This will be easier to implement if instead of thinking of it in terms of ground and -1kV, you think of it as ground and +1kV. If you want to stick the +1kV into a grounding rod so you get -1kV with respect to Earth, then by all means go ahead. As long as your power supply is galvanically isolated and the insulation in the transformer doesn't fail at those voltages, it won't make a bit of difference to the operation of the circuit.

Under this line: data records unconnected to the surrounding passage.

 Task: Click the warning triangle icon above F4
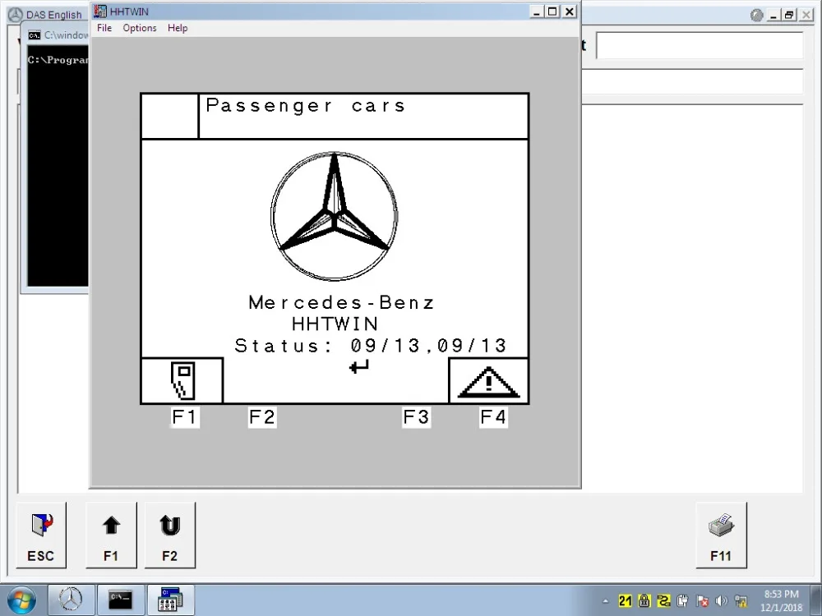point(488,382)
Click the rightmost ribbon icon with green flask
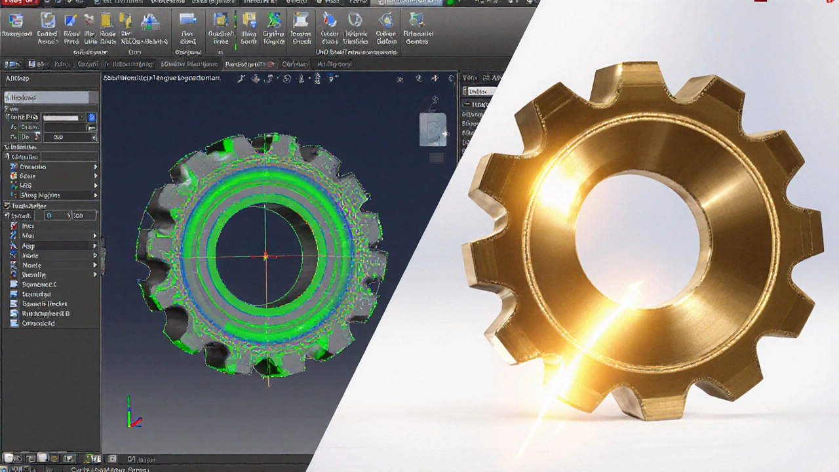Viewport: 839px width, 472px height. point(416,20)
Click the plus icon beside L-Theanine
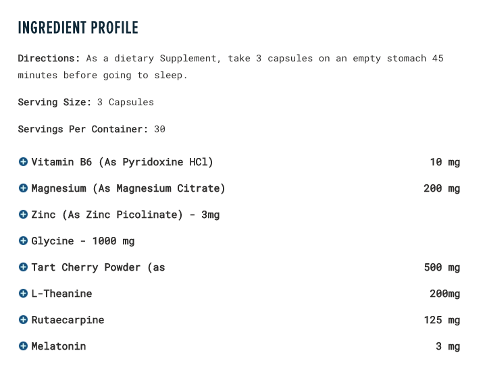Image resolution: width=487 pixels, height=380 pixels. click(23, 294)
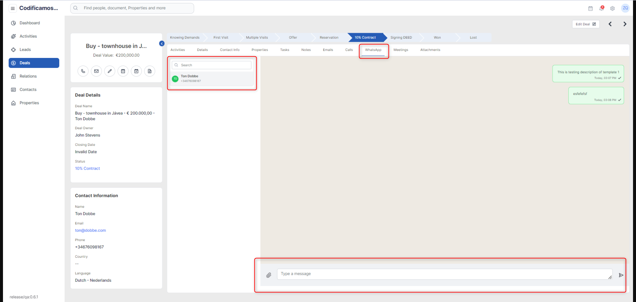Click the paperclip attachment icon
Image resolution: width=636 pixels, height=302 pixels.
click(x=269, y=275)
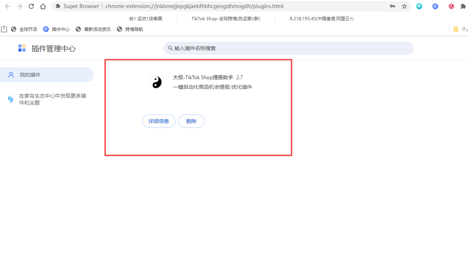Focus the plugin name search field
Image resolution: width=468 pixels, height=274 pixels.
[288, 48]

After all, the electricity can't see the labels on the schematic, so why should you care?

\$R_L\$ will have to be fairly large to avoid being vaporized by the high power resulting from the high voltage. \$ P = E^2/R \$, so if we want to do this with a \$\frac{1}{2}W\$ resistor:

\$ 0.5W = \dfrac{(1kV)^2}{R_L} \$

\$ R_L = \dfrac{1MV}{0.5W} = 2M\Omega\$ (absolute minimum)

This will put a bound on how fast the voltage can rise, since all the parasitic capacitances of the plate, transistor, etc, will resist a change in voltage. \$100 pF\$ is a reasonable guess, giving a time constant of

\$ \tau = 2M\Omega \cdot 100pF = 200\mu s\$

The 10% to 90% time will be somewhat longer, but our 100pF was just a guess anyway, so more complicated math isn't really justified. However, this does demonstrate why you need the transistor on the low side if you need that transition to be the fast one.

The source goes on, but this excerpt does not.